As growth slows and interest rates climb, management teams will command a greater weighting in investors’ due diligence processes as compared to the 2009-2022 period of ultra-low interest rates and Quantitative Easing (“QE”).
While it is too early to call peak inflation and far too early to talk about a Fed pivot, it is never too early to invest the time in identifying quality management teams, especially in the Technology sector where ultra-low interest rates and loose monetary policy have enabled valuations to soar over the past decade-plus regardless of performance for many Technology companies.
- Look for CEOs that have led through difficult periods whether those periods be the recent COVID shutdowns (abysmal policy), the 2008 financial crisis or some other company-specific or industry-specific challenge.
- The present inflationary period marked by higher prices and a strong dollar are likely here to stay for months if not years (we do not believe the CPI will see 2% again this decade and that the USD will remain strong for the foreseeable future given the broad weakness across western Europe and parts of Asia).

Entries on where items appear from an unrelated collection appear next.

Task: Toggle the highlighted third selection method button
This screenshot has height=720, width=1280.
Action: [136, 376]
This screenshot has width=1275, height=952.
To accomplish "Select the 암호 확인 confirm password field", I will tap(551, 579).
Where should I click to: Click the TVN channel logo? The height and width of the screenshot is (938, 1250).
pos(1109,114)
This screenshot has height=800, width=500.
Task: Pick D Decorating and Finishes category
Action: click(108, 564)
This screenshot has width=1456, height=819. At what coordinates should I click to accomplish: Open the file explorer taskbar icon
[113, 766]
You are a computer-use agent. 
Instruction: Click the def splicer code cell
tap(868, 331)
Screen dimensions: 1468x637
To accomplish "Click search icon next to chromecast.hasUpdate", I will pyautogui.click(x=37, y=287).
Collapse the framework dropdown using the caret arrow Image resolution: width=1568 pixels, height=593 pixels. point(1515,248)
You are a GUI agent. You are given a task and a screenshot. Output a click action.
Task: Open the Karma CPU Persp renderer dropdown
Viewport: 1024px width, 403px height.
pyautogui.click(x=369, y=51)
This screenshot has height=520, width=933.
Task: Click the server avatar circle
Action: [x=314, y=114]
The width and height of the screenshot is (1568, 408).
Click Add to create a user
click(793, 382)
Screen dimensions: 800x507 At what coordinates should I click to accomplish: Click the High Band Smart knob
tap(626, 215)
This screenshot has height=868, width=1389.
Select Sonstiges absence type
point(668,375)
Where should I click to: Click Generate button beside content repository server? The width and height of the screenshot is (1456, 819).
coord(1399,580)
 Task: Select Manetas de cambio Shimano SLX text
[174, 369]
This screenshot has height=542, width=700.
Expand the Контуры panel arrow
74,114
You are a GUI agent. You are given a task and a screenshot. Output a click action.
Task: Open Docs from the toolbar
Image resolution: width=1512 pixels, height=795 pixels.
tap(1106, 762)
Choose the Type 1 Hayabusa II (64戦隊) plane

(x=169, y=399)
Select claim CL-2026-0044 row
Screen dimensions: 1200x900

- Smart Technology CEOs are focusing efforts on customer retention in periods like this when visibility is relatively low.
- Smart Technology CEOs never stop investing in their companies’ core competency. Key Technology products and services are constantly being iterated upon, leveraging the customer feedback loop at every opportunity.
- Smart Technology CEOs are not afraid of investing in that which provides a competitive advantage – even during an economic downturn. Reduce expenditures in non-mission-critical areas to protect earnings, but don’t throw the baby out with the bath water.